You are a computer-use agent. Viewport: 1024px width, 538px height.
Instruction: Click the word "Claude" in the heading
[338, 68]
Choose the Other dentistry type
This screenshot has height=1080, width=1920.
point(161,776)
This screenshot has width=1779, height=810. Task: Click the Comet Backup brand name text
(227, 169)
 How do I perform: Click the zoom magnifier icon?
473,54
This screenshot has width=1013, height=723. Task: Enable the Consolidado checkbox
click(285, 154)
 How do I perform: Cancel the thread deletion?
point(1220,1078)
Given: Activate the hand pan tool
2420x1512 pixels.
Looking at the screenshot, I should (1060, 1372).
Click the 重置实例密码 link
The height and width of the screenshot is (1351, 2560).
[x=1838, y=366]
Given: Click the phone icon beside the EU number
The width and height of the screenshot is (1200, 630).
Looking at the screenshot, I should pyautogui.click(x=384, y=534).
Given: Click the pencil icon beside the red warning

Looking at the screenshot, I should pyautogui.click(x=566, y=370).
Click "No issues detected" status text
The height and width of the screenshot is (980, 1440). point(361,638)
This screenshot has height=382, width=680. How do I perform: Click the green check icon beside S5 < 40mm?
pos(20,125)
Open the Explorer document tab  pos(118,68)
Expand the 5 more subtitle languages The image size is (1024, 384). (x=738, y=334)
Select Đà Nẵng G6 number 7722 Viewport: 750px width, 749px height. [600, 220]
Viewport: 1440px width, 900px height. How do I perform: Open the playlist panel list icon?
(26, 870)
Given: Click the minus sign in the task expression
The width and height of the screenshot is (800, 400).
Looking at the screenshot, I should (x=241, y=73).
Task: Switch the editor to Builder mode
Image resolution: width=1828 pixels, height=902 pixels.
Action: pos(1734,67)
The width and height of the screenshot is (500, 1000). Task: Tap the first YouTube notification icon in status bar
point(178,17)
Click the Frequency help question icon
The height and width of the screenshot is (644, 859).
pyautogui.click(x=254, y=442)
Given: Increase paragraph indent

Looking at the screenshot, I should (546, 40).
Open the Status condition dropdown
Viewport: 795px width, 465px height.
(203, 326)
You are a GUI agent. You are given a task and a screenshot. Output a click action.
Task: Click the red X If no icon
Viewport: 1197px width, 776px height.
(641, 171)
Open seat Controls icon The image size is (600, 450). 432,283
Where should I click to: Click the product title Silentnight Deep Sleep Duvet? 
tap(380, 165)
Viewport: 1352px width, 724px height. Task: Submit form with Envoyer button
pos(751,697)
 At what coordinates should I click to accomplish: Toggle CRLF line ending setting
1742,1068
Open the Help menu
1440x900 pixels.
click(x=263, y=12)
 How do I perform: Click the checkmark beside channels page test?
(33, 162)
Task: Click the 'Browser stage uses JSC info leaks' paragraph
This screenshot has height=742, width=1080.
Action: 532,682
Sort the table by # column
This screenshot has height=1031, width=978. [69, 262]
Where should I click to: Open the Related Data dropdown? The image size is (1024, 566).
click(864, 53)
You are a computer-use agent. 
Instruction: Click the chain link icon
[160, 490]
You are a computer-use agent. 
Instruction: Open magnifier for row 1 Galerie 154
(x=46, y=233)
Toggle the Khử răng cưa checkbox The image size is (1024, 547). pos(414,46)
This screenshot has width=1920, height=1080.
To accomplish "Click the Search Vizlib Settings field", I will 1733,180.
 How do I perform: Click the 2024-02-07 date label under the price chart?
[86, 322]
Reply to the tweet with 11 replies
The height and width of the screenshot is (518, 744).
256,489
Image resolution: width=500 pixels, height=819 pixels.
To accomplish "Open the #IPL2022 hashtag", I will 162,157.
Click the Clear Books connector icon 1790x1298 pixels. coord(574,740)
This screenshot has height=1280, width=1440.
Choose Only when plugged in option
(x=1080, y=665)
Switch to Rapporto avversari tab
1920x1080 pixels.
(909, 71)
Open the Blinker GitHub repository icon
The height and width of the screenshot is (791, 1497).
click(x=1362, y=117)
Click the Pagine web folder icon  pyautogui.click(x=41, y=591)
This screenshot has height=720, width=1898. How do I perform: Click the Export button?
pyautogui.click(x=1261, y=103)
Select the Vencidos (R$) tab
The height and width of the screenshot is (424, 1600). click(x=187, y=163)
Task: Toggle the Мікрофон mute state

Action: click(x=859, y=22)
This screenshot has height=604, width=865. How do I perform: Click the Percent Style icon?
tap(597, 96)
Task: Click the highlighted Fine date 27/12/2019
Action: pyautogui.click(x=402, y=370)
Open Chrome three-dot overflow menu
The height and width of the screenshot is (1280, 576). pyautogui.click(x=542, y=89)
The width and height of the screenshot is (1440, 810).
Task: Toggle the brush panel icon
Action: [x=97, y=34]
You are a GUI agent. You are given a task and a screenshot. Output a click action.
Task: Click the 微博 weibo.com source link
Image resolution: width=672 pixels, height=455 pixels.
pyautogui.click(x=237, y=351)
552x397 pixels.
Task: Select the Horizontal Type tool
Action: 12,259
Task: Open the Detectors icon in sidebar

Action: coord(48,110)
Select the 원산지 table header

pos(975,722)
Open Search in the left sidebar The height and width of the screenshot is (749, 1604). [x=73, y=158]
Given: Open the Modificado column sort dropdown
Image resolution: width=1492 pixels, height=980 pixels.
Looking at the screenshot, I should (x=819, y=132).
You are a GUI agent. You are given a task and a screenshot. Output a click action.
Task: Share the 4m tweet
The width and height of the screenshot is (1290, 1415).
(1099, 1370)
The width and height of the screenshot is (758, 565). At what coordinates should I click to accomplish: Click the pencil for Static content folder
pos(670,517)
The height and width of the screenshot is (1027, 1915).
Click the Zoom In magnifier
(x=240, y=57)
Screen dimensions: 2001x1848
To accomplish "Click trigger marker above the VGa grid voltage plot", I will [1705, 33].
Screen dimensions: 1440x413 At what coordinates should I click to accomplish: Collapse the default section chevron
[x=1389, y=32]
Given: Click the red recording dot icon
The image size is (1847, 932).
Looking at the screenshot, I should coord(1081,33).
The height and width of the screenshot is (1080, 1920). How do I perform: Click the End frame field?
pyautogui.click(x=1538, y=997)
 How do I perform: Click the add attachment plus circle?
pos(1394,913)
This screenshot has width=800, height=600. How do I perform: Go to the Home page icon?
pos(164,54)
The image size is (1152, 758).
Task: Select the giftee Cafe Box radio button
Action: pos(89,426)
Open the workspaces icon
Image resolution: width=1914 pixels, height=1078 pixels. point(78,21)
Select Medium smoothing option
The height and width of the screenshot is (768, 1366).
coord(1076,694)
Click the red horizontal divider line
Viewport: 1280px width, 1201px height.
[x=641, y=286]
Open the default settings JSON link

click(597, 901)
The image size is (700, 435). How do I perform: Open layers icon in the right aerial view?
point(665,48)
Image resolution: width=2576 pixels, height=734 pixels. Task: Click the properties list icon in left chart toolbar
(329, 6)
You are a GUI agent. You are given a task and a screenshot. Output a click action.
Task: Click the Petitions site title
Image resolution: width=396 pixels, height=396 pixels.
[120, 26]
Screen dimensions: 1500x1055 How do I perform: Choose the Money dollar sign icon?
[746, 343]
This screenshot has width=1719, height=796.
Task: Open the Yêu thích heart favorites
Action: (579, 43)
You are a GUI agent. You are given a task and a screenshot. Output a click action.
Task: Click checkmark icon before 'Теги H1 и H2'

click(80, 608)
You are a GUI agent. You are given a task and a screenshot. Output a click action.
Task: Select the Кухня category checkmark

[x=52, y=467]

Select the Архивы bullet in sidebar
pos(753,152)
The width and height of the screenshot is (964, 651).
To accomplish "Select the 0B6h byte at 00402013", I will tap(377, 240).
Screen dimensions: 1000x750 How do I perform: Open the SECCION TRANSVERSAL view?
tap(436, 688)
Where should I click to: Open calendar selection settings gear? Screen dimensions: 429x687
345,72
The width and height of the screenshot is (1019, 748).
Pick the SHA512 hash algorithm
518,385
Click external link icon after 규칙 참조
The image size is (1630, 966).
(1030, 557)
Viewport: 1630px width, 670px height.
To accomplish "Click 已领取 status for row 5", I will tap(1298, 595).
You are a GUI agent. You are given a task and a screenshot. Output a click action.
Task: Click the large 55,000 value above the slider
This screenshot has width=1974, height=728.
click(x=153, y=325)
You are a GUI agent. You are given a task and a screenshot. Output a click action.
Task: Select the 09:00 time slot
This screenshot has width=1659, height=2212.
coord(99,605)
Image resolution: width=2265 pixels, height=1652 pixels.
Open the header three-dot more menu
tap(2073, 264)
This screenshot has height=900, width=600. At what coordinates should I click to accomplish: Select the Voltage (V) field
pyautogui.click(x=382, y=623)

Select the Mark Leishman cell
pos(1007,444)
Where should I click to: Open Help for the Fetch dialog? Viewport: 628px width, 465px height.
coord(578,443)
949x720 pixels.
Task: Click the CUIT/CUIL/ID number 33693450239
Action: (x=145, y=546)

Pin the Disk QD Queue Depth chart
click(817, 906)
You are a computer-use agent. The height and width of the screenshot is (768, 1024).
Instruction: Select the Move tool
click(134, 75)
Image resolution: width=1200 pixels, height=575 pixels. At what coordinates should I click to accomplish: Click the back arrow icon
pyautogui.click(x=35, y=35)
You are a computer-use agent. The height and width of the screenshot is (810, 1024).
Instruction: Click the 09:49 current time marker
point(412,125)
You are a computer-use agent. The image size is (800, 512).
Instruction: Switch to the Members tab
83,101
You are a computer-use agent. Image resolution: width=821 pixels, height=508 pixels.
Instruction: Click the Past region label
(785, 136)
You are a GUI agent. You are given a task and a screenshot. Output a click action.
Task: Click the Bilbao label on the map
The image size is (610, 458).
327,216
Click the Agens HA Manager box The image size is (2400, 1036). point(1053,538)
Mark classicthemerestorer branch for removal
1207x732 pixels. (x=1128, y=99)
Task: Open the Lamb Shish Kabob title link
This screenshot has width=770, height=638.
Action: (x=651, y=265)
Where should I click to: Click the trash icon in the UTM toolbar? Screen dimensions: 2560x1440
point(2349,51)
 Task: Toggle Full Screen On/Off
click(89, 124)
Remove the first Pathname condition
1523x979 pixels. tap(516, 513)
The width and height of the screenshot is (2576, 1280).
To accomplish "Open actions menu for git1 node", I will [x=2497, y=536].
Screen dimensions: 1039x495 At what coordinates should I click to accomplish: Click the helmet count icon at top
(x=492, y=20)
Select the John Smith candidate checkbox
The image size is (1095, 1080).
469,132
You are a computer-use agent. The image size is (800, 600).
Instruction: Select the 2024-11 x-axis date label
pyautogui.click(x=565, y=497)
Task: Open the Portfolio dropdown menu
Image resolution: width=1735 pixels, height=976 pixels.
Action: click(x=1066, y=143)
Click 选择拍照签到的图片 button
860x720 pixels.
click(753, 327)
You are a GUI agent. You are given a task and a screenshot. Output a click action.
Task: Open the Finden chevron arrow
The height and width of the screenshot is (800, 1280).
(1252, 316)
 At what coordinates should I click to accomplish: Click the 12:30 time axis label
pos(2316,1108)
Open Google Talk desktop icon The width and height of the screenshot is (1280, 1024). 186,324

◆ WORK TO COMPLETE ◆
Copy the lines of the listing word for word, starting with the line that contains "This screenshot has width=1013, height=723." and going on through the line that contains "Looking at the screenshot, I should (x=241, y=73).".

◆ OUTPUT OF THE EXERCISE ◆
This screenshot has width=1013, height=723. Task: Enable the Consolidado checkbox
click(285, 154)
 How do I perform: Cancel the thread deletion?
point(1220,1078)
Given: Activate the hand pan tool
2420x1512 pixels.
Looking at the screenshot, I should (1060, 1372).
Click the 重置实例密码 link
The height and width of the screenshot is (1351, 2560).
[x=1838, y=366]
Given: Click the phone icon beside the EU number
The width and height of the screenshot is (1200, 630).
Looking at the screenshot, I should pyautogui.click(x=384, y=534).
Given: Click the pencil icon beside the red warning

Looking at the screenshot, I should pyautogui.click(x=566, y=370).
Click "No issues detected" status text
The height and width of the screenshot is (980, 1440). point(361,638)
This screenshot has height=382, width=680. How do I perform: Click the green check icon beside S5 < 40mm?
pos(20,125)
Open the Explorer document tab  pos(118,68)
Expand the 5 more subtitle languages The image size is (1024, 384). (x=738, y=334)
Select Đà Nẵng G6 number 7722 Viewport: 750px width, 749px height. [600, 220]
Viewport: 1440px width, 900px height. How do I perform: Open the playlist panel list icon?
(26, 870)
Given: Click the minus sign in the task expression
The width and height of the screenshot is (800, 400).
Looking at the screenshot, I should (x=241, y=73).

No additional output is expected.